Can I make some charcoal and add it right to potting soil or a garden bed? Not recommended. You often can get away with adding and tilling in fresh biochar to gardens in the fall. By spring the biochar is “filled up” with nutrients and friendly soil micro critters and it likely will go fine. If you were to create fresh biochar and add it right to soils- potted plants or to an actively growing garden- it likely would not be helpful at first. It turns out that charcoal or biochar is a very adsorbent material. It would likely out-compete the roots for available nutrients. That’s why we prefer to inoculate the biochar- with an active compost- compost tea or other biologically active materials and then let it sit for 2-3 months and work its way into the biochar. Then it will “play nice” with your crops.

Isn’t it better to just make compost out of a given amount of biomass? The world surely needs more compost and composting! And certainly millions and millions more trees! There’s a time and a place for everything and I suppose a highest and best use of a given bit of biomass. It turns out that the best answer isn’t either or but both. They work together like a hand and a glove. A lot of biomass can and should be composted. Some fraction of waste biomass like tree and orchard trimmings, forestry slash, municipal wood chips, etc could also be used for cooking, creating carbon negative energy and making biochar at the same time.

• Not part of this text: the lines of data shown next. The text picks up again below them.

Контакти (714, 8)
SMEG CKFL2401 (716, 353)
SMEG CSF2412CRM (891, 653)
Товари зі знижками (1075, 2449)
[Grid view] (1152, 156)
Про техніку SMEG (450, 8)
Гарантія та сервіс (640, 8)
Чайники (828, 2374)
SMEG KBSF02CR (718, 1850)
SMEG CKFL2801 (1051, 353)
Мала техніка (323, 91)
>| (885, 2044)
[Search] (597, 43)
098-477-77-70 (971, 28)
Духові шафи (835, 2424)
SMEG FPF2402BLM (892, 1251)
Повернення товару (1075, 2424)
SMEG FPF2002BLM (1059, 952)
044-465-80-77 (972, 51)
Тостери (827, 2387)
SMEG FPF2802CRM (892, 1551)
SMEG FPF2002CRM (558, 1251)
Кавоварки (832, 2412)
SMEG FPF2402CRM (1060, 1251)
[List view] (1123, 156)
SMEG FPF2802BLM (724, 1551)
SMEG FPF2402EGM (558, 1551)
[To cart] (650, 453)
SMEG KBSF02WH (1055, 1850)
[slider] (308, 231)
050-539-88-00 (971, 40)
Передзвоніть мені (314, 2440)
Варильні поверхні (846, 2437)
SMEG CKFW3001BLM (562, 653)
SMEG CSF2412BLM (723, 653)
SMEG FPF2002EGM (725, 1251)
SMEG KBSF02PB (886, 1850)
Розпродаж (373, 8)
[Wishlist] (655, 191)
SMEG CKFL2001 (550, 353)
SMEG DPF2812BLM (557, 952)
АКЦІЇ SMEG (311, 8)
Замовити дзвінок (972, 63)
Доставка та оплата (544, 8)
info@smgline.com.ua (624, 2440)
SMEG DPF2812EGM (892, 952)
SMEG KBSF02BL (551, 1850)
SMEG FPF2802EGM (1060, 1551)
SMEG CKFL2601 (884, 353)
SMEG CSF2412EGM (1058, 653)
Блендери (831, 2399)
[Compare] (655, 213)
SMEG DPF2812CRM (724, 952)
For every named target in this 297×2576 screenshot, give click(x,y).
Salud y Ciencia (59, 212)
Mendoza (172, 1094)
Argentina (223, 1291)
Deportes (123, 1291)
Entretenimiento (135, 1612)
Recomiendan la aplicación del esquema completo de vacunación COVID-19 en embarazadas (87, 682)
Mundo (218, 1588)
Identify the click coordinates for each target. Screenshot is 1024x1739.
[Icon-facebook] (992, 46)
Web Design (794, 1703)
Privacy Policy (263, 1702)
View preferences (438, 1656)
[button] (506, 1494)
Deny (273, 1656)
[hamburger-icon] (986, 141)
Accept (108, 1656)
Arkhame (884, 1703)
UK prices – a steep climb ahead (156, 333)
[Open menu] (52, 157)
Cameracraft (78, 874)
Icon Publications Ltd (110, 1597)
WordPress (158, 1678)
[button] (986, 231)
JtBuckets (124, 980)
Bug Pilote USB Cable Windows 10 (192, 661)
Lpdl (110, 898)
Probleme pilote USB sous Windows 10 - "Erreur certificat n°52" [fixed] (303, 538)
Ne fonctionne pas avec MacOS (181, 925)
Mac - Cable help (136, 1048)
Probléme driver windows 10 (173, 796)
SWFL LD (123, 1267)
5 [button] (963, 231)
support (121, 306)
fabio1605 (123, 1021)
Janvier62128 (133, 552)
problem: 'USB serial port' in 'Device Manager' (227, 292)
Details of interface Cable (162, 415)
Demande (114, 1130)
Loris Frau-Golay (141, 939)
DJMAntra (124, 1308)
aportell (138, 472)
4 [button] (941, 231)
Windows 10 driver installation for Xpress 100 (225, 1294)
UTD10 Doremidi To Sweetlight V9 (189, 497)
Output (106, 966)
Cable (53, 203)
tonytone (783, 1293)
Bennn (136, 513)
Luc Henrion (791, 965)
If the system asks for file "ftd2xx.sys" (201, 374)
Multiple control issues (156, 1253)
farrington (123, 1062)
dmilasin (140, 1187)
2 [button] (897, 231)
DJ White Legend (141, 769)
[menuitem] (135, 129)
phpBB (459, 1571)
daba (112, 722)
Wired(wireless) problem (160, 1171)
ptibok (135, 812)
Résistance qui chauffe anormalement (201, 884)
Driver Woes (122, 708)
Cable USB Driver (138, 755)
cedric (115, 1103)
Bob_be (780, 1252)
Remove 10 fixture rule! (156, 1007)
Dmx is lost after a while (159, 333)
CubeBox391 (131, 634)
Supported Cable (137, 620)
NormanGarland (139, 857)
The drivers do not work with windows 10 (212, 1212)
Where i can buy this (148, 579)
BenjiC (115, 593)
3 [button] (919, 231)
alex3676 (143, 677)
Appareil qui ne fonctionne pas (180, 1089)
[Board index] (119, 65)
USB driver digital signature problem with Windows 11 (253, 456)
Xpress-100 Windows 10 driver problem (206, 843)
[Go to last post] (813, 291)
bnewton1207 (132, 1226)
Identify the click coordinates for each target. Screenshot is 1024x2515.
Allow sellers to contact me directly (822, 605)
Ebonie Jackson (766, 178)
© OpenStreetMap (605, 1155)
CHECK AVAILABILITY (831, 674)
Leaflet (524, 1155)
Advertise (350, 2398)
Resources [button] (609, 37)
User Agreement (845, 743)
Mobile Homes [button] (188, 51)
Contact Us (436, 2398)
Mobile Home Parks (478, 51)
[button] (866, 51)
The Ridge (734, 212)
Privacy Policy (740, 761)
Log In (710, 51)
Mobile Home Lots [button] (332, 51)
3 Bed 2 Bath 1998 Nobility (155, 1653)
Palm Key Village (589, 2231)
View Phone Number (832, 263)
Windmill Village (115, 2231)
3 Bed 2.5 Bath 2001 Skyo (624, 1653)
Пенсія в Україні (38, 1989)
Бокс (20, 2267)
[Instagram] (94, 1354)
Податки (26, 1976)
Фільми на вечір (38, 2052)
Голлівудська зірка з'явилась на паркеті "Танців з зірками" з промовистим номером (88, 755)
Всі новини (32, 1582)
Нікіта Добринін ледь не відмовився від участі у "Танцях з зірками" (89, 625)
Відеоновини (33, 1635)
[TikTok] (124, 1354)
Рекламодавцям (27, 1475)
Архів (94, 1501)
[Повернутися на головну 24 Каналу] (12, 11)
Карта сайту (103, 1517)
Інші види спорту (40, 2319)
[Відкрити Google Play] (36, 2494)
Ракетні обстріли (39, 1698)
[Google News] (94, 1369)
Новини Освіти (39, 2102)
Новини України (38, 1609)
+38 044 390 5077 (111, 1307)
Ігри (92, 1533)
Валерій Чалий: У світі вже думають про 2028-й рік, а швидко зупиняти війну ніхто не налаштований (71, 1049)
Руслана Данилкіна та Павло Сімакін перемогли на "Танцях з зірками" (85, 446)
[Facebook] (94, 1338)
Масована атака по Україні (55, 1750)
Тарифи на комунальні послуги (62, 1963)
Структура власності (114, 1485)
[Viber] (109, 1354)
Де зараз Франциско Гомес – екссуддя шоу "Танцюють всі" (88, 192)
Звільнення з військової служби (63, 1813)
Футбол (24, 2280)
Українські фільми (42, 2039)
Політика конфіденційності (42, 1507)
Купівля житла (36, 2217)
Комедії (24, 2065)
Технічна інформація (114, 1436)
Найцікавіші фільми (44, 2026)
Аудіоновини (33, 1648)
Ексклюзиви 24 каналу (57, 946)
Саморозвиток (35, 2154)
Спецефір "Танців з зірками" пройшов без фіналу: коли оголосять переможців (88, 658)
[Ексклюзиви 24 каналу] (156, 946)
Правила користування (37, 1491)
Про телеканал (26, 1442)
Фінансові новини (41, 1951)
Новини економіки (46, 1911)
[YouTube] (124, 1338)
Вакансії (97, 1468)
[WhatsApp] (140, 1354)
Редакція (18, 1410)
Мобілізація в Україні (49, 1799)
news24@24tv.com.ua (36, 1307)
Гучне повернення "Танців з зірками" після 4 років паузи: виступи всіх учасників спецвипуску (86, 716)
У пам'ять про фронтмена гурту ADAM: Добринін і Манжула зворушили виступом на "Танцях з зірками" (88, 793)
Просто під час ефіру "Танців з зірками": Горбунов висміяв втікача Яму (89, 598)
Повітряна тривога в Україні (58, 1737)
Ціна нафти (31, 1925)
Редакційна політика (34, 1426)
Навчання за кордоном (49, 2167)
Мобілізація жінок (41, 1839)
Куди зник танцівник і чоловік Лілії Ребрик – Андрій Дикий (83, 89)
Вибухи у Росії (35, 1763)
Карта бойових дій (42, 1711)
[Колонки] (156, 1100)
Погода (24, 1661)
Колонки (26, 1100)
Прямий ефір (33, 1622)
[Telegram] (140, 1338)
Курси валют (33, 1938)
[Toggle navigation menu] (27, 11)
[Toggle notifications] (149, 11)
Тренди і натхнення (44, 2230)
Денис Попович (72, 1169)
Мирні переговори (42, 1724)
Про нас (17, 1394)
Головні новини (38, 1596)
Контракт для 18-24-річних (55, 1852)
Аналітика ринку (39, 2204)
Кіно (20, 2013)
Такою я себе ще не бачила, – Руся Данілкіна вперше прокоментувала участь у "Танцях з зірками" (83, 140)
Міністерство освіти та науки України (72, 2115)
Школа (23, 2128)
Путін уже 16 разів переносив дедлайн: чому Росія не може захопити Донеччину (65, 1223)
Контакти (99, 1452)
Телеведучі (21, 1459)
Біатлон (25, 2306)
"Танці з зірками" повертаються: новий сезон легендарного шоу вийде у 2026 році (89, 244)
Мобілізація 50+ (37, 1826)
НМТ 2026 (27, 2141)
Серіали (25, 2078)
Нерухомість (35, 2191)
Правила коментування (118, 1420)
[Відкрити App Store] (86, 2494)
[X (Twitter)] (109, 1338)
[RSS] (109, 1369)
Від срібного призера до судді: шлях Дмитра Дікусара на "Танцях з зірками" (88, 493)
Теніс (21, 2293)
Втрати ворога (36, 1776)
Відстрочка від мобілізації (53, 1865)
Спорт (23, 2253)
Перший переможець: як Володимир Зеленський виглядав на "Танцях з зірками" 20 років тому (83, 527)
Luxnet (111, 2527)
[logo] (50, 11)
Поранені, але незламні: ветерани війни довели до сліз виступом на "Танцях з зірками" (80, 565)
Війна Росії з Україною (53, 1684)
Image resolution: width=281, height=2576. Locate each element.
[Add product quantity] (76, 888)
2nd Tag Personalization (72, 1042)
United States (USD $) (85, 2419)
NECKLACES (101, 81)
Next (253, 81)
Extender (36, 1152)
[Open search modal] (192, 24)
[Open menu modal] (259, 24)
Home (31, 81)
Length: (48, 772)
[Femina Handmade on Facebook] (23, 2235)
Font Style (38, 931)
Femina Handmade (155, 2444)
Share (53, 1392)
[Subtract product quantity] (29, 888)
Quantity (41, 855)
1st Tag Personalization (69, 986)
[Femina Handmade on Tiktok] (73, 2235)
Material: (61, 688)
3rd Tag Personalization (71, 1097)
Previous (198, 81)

Are there other environmental advantages of adding biochar to garden or potting soils??? Yes, research has shown that it can help provide habitat for and increase populations of the symbiotic bacteria that legumes use to fix nitrogen in the soil. Other research has shown that it can significantly lower farm soil emissions of nitrous oxide and ammonia. The added “sponge capacity” that biochar brings to soils can keep plant nutrients where we want them- in the soil- rather than having them run off as pollutants. If more gardeners and farmers added it to their soils the water would be cleaner. For more info see: http://biocharnortheast.org/why_biochar/agriculture.html

Why haven’t I heard of this before??? Believe it or not- the science of this is quite a new subject.  In the early 90’s scientists working in the Amazon basin found many old village sites with lovely black soil- terra preta. These soils were rich in carbon and brown to black- still fertile after 500 or more years of neglect. They were determined to be anthropogenic- or man made soils. They often had a major component of biochar in them.